Task details: From the records, pull out every line containing the word "Click" and copy each of those lines.

Exercise material:
★ ★ ★ ★
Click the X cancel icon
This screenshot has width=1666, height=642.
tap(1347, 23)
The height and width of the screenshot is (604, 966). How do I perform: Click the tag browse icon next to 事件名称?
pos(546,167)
★ ★ ★ ★
Task answer:
Click the X cancel icon
The height and width of the screenshot is (604, 966). How do I perform: Click the tag browse icon next to 事件名称?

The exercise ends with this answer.